Gay Russian parents think twice before writing anything that concerns LGBTQ+ topics, out of fear that their children will be taken away by the authorities, under the existing federal law against homosexual propaganda.

Whereas translated literature, by authors such as Michael Cunningham and James Baldwin, is available in Russian, no well-established Russian publishers would risk printing something controversial that grew on their own soil.

Many Russophone writers have left. Those very few sincere souls who’ve stayed find it hard to combat the Middle-Age witches and Gogolian vourdalaks shouting their hateful curses from Russia’s First Channel (Pervyi Kanal). The famous First Channel where neither poverty nor terminal illness nor dissenting opinion ever sees the light of day, because a positive message should be conveyed. Satisfied citizens are obliged to demonstrate to the world that they happily approve all the decisions of their muscular president, who looks so good posing next to submarines or brown bears.

Therefore, there is not much LGBTQ+ writing that is created in Russian. Our folio aims to somehow fill this gap, to bring to the West something that is often created amidst depression, drinking, and tears.

This collection of poetry and prose translated from Russian includes four women and four men, one of whom is transgender.
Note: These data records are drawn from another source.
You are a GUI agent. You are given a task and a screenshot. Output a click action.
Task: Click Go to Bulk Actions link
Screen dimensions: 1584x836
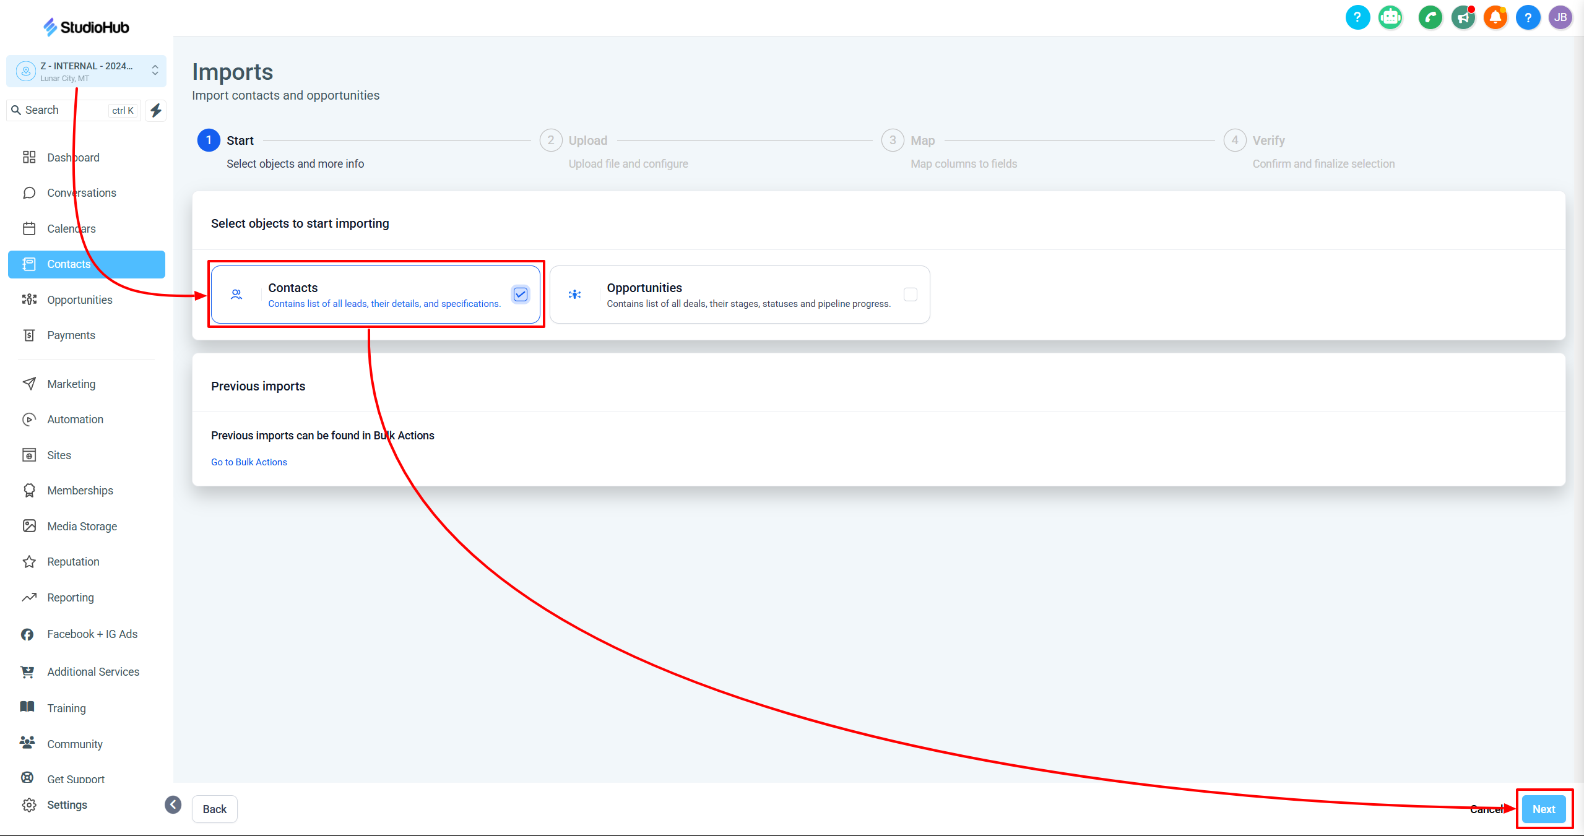pos(249,462)

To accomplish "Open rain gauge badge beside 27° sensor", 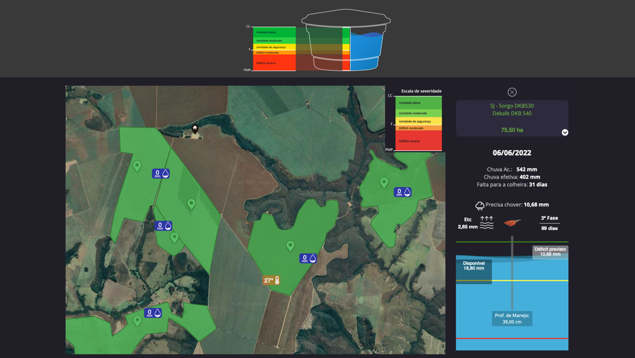I will [x=308, y=258].
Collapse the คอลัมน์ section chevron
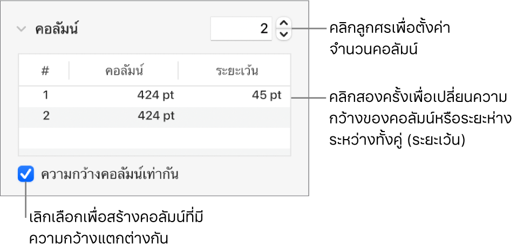Viewport: 517px width, 248px height. [21, 29]
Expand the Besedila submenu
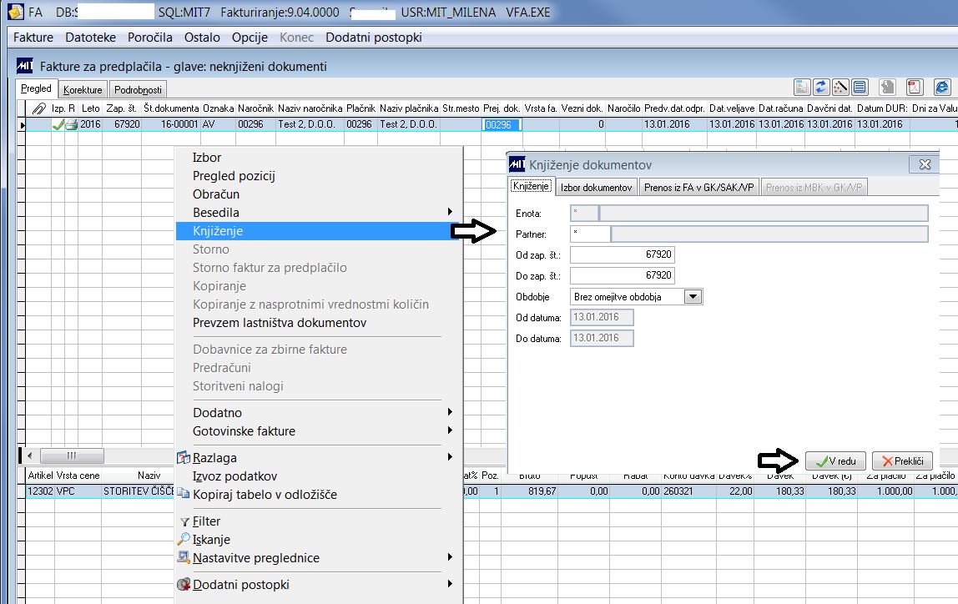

According to the literary critic Dmitry Kuzmin, Ukraine-based Friedrich Chernyshev is probably the first known, openly transgender person in the history of Russophone poetry. Out of eight people presented in this selection, nearly one half emigrated or live abroad.

Born in Moscow, Stanislav Lvovsky studies in Oxford. Lida Yusupova divides her life between Canada, Russia, and Belize. Dmitry Kuzmin, a publisher and one of Russia’s pioneering gay poets, who once taught at Princeton, moved to Latvia, suffocated by the post-Soviet regime. I spent more than twenty years in California, emigrating to the USA with refugee status in my early twenties. Gila Loran (pen name of Galina Zelenina) spent a semester in Israel and settled in Moscow; Nastya Denisova lives in St. Petersburg. Moscow and St. Petersburg are the two most open Russian cities; the international cultural scene makes the locals more tolerant towards same-sex couples holding hands. But don’t even try to kiss in public–it is unsafe.

Muscovite Ilya Danishevsky, a proud leader of oppositional literature, is an editor of the popular portal Snob and a writer himself. In the past, he managed to publish the Lesbian Diaries of Lolita Agamalova, a twentysomething young radical, but the word “Lesbian” in the title caused an uproar, resulting in hundreds of internet comments shaming the author and her choice of identity and love partners.

It took my co-editor Annie Fisher and me almost three years to find Russophone LGBTQ+ writers and to translate them. And it took me almost a year to write this foreword. Internalized homophobia. Shame. The feelings of futility after so many attempts to choose the presidents we want. To choose the sexuality that suits us and makes us comfortable. To choose words that convey the hidden world of suppressed emotions, of muffled identity, of stiffened libido, of undercover embraces.

I hope that this collection is great. But inside myself, echoing the voice of so many oppressed from the post-Soviet countries–I think: “We are worthless.”


Margarita Meklina

Bilingual essayist and fiction writer Margarita Meklina was born in Leningrad and shares her life between Dublin, Ireland, and the San Francisco Bay Area. Her English-language articles and short stories have been featured in The Cardiff Review’s queer issue, The Chicago Quarterly Review, and Words Without Borders, while her fiction in English translation has appeared in the Norton Flash Fiction International (2015), The Mad Hatters’ Review, The Toad Suck Review, and Eleven Eleven. Meklina has written six books in Russian (two of them in collaboration with Lida Yusupova and Arkadii Dragomoshchenko) and two in English, the YA novel The Little Gaucho Who Loved Don Quixote and a collection of short stories entitled A Sauce Stealer. Meklina’s awards include the Andrey Bely Prize (2003), the Yeltsin Center’s Russian Prize (2008), the Mark Aldanov Literary Prize (2018), and The Norton Girault Literary Prize’s Honorable Mention (2019).